There are clear lessons here for wellbeing initiatives during a long career. Healthcare professionals need resilience to manage their occupational stress. Almost 30 years ago I developed lectures and a support group for first-year medical undergraduates, so it is sad to read in the latest issue of the BMJ that medical students today are not observing professional “self-care” by their teachers “nor are they specifically learning to foster their own wellbeing” (Peters et al., 2018). This is not just a matter for young people – in relation to ageing Americans, the National Center for Chronic Disease Prevention and Health Promotion has been promoting resiliency and optimism through improved social connections (Kobau et al., 2011).

Imagination and the creation of novel research networks will be needed “to tackle the next generation of health challenges” over the coming five years (Department of Health and Social Care, 2018).

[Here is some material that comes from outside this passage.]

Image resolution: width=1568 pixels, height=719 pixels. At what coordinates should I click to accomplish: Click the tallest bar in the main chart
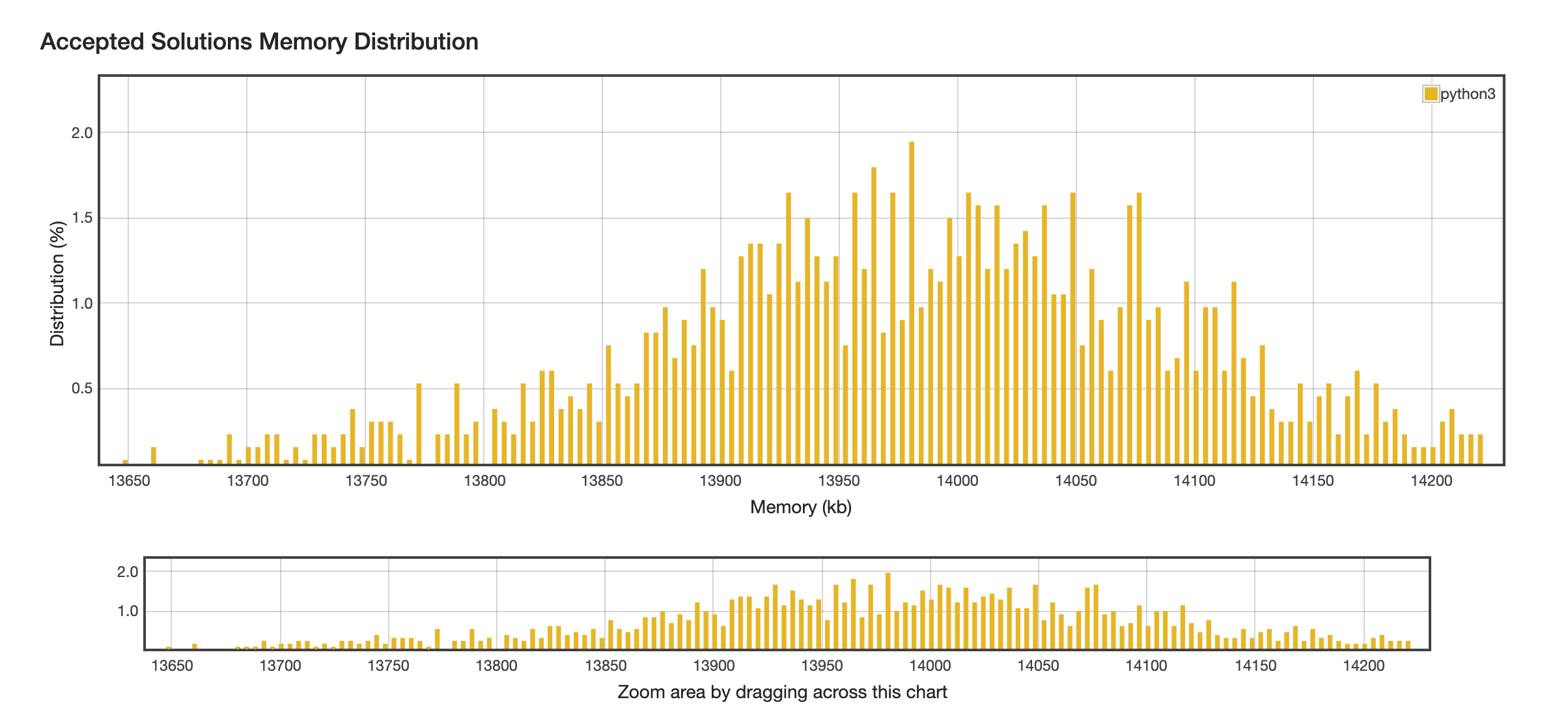[x=912, y=303]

The challenges that are over the horizon now, include better help in the future for populations with “mental health issues”. As it happens, next week our publisher, Emerald, have asked me to give a talk on:

  • “Needs, challenges and opportunities for interdisciplinary research”

You did it Your Way

Sinatra sang about doing it My Way,

But your way will be different

And the route map owned by you.

Imagination brings thinking true Freedom:

Creative steps are personal

And make healthy, fertile minds.

References

Alzheimer’s Society (2017), Dementia: Reducing your Risk, Alzheimer’s Society, London.

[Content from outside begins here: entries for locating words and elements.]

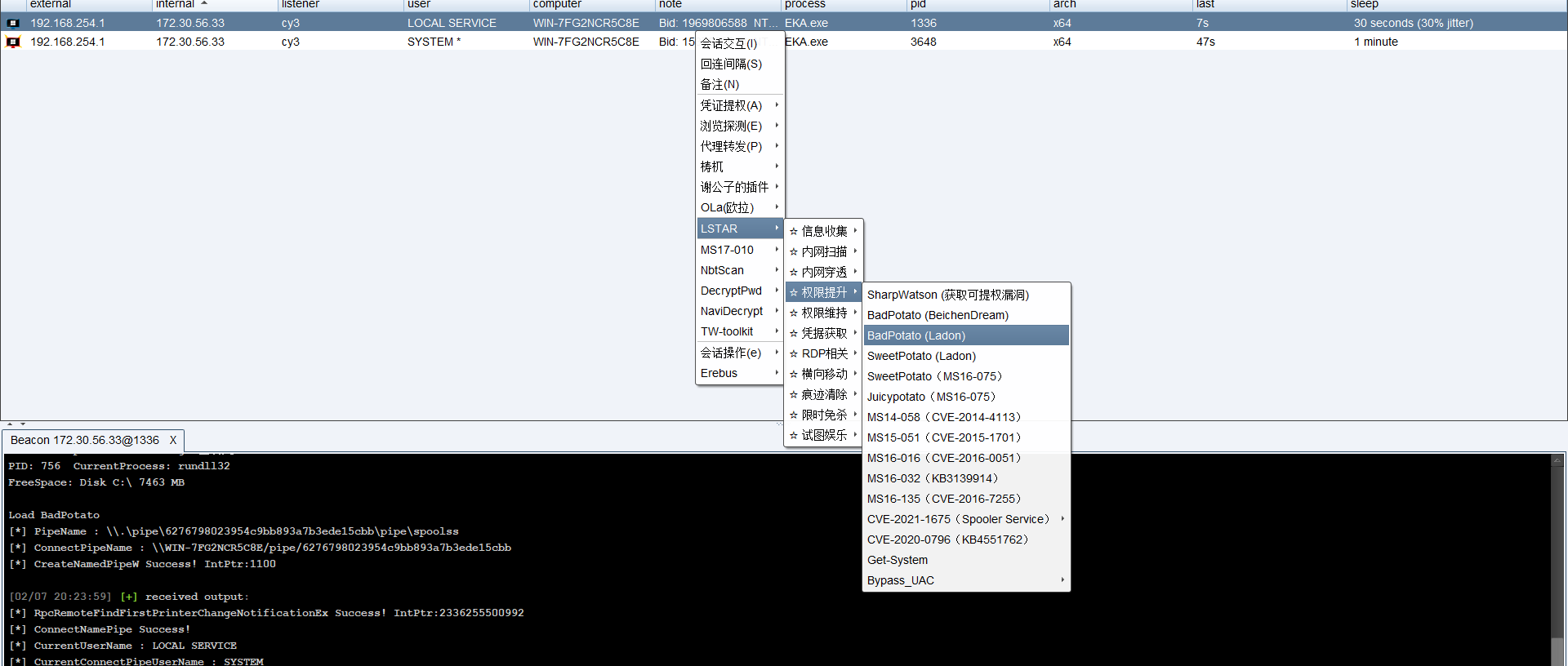The height and width of the screenshot is (666, 1568).
Task: Expand the Bypass_UAC submenu
Action: point(1062,580)
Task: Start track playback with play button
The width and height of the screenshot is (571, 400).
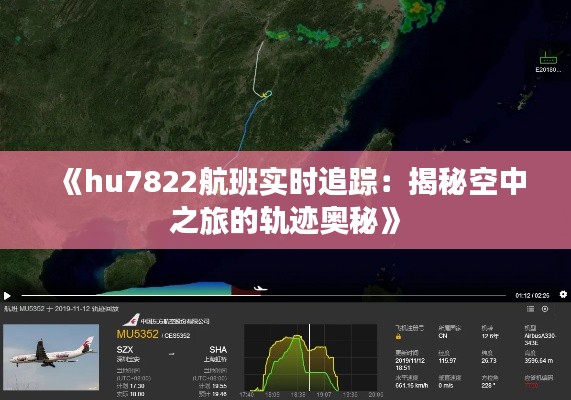Action: click(x=7, y=295)
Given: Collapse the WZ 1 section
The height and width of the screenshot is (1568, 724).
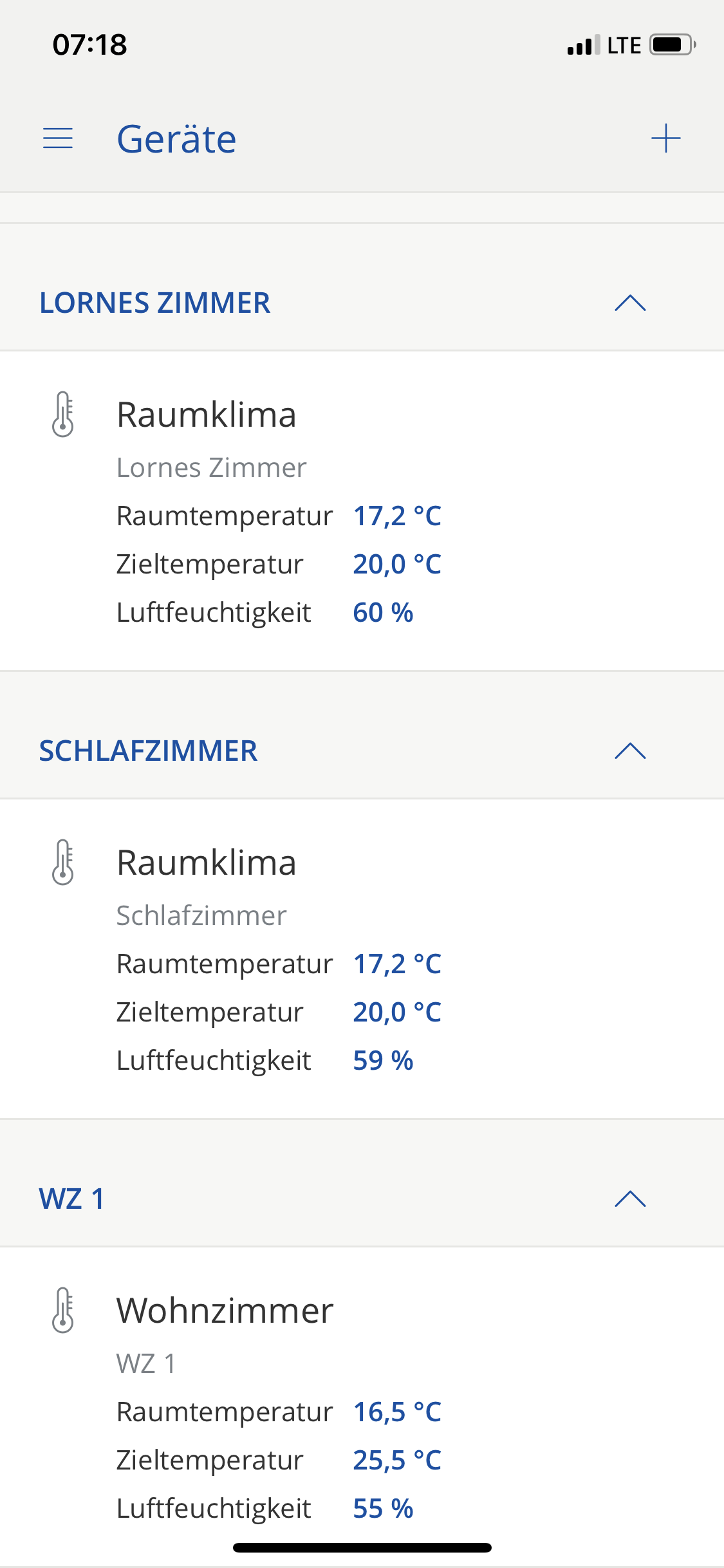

Ashton, J. (2018), “Broadcast for BBC Radio Merseyside on the NHS 70th anniversary”, 5 July, available at: www.bbc.co.uk/programmes/p069hl46 (accessed 6 July 2018).

Burls, A. (2007), “People and green spaces: promoting public health and mental well-being through ecotherapy”, Journal of Public Mental Health, Vol. 6 No. 3, pp. 24-39.

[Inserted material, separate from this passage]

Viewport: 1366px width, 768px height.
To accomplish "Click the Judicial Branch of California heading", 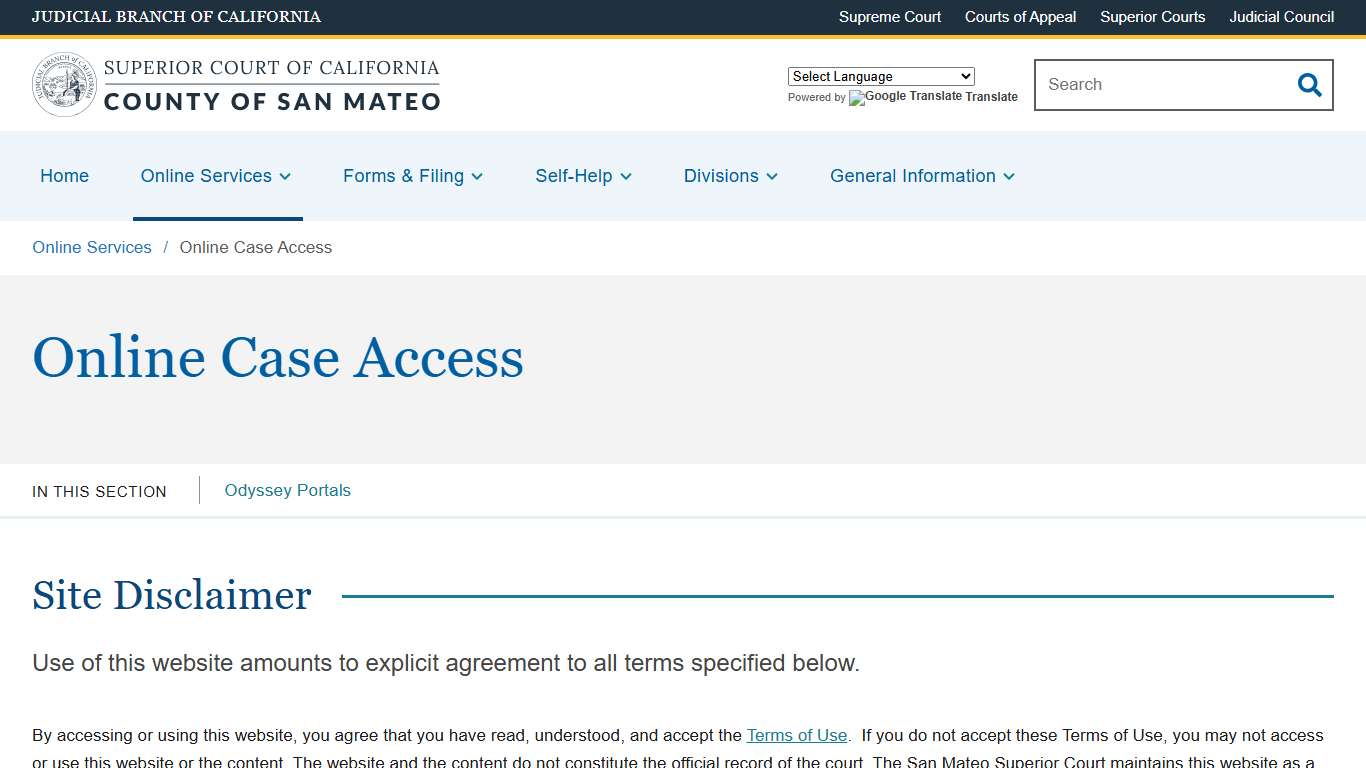I will click(x=176, y=17).
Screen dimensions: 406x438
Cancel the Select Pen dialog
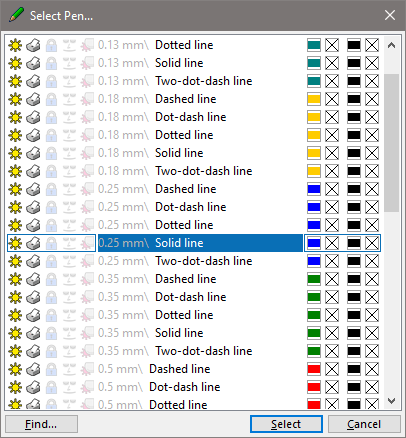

Christie, B. (2018), “Scotland identifies public health priorities”, BMJ, Vol. 361, p. k2662 (accessed 4 July 2018).

Department of Health and Social Care (2018), “£215 million research fund to tackle the next generation of health challenges”, News, 2 July, available at: www.gov.uk/government/news/215-million-research-fund-to-tackle-the-next-generation-of-health-challenges (accessed 10 July 2018).

Jensen, A. and Bonde, L.O. (2018), “The use of arts interventions for mental health and wellbeing in health settings”, Perspectives in Public Health, Vol. 138 No. 4, pp. 209-14.

Knapp, M., McDaid, D. and Parsonage, M. (2011), Mental Health Promotion and Mental Illness Prevention: The Economic Case, LSE, London.

Kobau, R., Seligman, M.E.P., Peterson, C., Diener, E., Zack, M.M., Chapman, D. and Thompson, W. (2011), “Mental health promotion in public health: perspectives and strategies from positive psychology”, American Journal of Public Health, Vol. 101 No. 8, pp. e1-9.

Peters, D., Horn, C. and Gishen, F. (2018), “Ensuring our future doctors are resilient”, BMJ, Vol. 362 No. 8160, pp. 22-3.

Stigsdotter, U.K., Corazon, S.S., Sidenius, U., Nyed, P.K., Larsen, H.B. and Fjorback, L.O. (2018), “Efficacy of nature-based therapy for individuals with stress-related illnesses: randomised controlled trial”, British Journal of Psychiatry, Vol. 213 No. 1, pp. 404-11.